Cystatin F as an attenuator of lysosomal cysteine proteases. Cystatin F (pale green) dimerises in the ER through di-sulphide linkages (yellow dots) and is transported to the endocytic pathway using the mannose-6-phosphate targeting system. Dimer to monomer conversion is driven by proteolytic action (red asterisk) on an N-terminal linking peptide that contains one of the cysteines involved in the disulphide bridge. Protease generated monomer has an N-terminus truncated by 15 residues relative to monomer generated by reducing agents in vitro. Since cystatin N-termini are important in cysteine protease inhibition, this changes the target range of the monomer. For example, cathepsin C is blocked by protease generated monomer but not by full-length monomer generated by reduction. Secreted cystatin F can be taken up, again via mannose-6-phosphate receptors and activated by bystander cells. For experimental evidence see references 89-95.

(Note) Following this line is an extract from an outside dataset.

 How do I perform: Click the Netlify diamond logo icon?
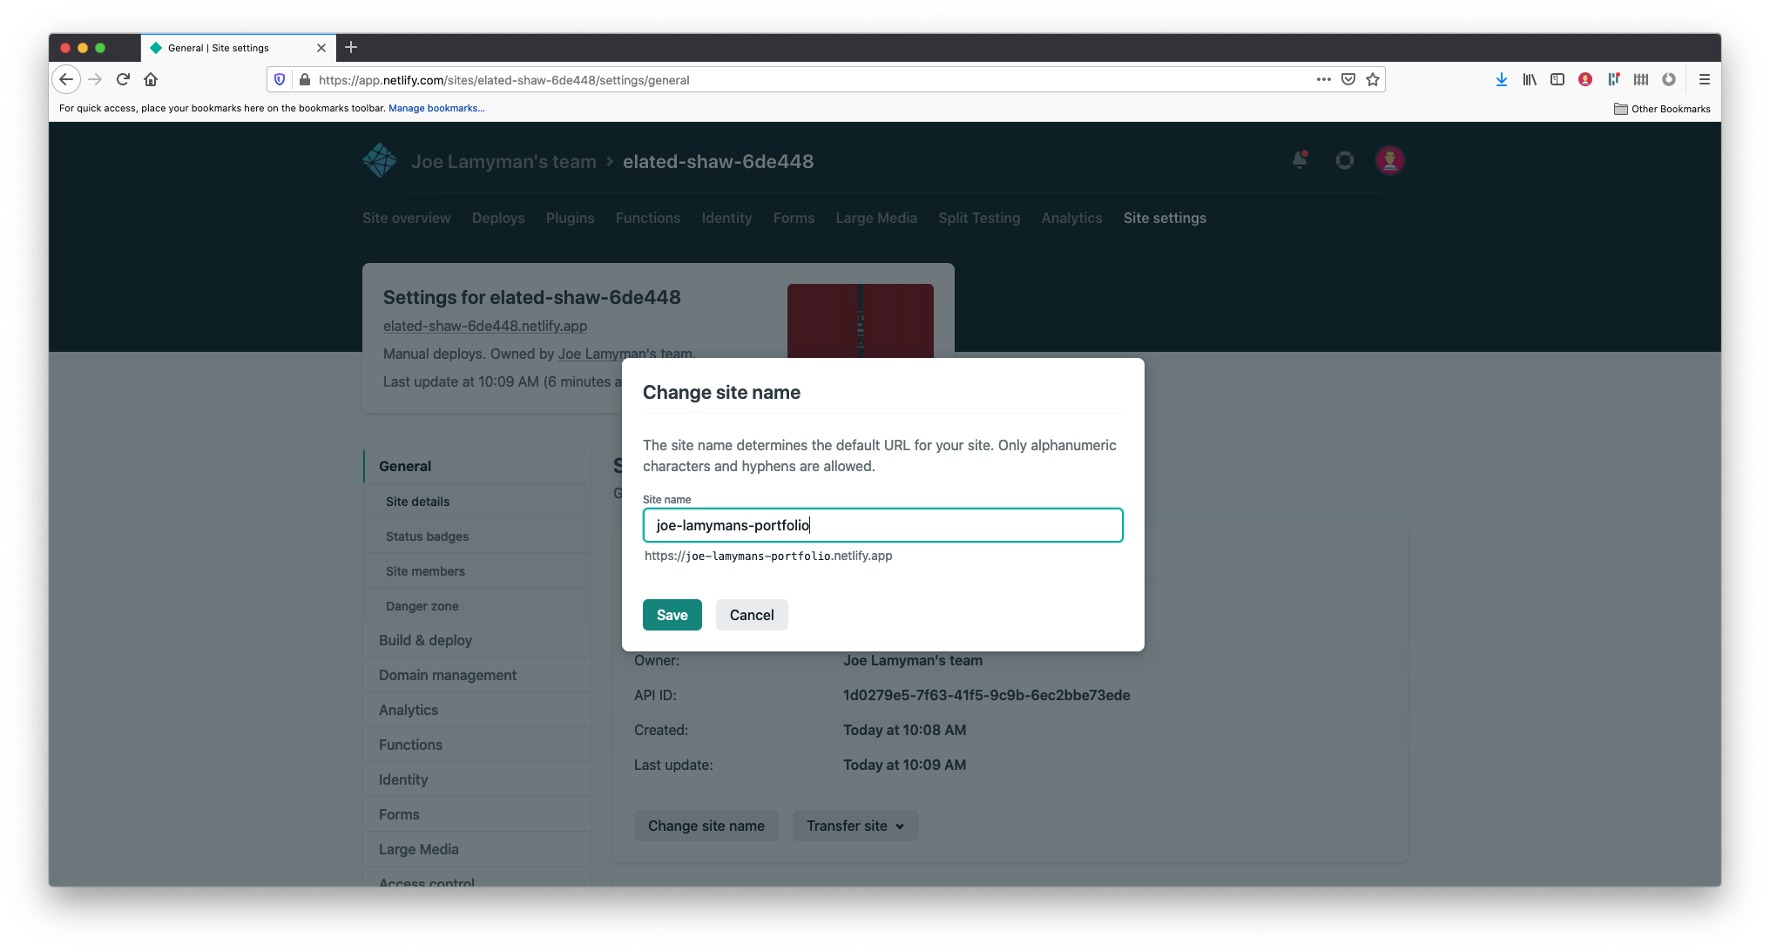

Finally some cystatin F is secreted and unlike monomeric cystatins, will not bind to and therefore be quenched, by proteases outside cells. Being glycosylated it can be readily taken up through carbohydrate recognition receptors such as the mannose-6 phosphate receptor and subsequently activated in the recipient cell [91]. Thus protease activity may be modulated in trans by cystatin F expressing cells (Fig. 2) a facility which may permit the attenuation of some of the less desirable phenomena that have been linked to the cysteine cathepsins such as inflammation and tumour progression.
11. Closing summary
Our understanding of the endo/lysosomal pathway has come a long way since the pioneering studies of de Duve and colleagues. Complete destruction of material taken into cells by endocytosis, is certainly not the only and may not even be the most important function of the endo/lysosome system in many cells. In immune cells such as DC crucially important information is generated that activates both the innate and adaptive immune systems. This information consists of protein fragments that complex with class II MHC molecules to create a ‘currency’ recognised by the CD4 T lymphocyte system. Class I MHC molecules can also be loaded in the endocytic pathway through the still to be fully characterised mechanisms of cross-presentation which intriguingly, seems to involve incorporation of limited amounts of ER into phagosomes and endosomes. Some pathogen sensing TLR receptors are activated by endosomal proteolysis. Finally, the toxic enzymes elaborated by various immune cells and packaged into lysosome like organelles for discharge onto target cells may be hazardous to the cell producing them. Cystatins and perhaps particularly cystatin F, which is itself activated by proteolysis, may act as a brake and protect cells from their own armoury of toxic enzymes.
Footnotes
This article is part of a Special Issue entitled: Proteolysis 50 years after the discovery of lysosome.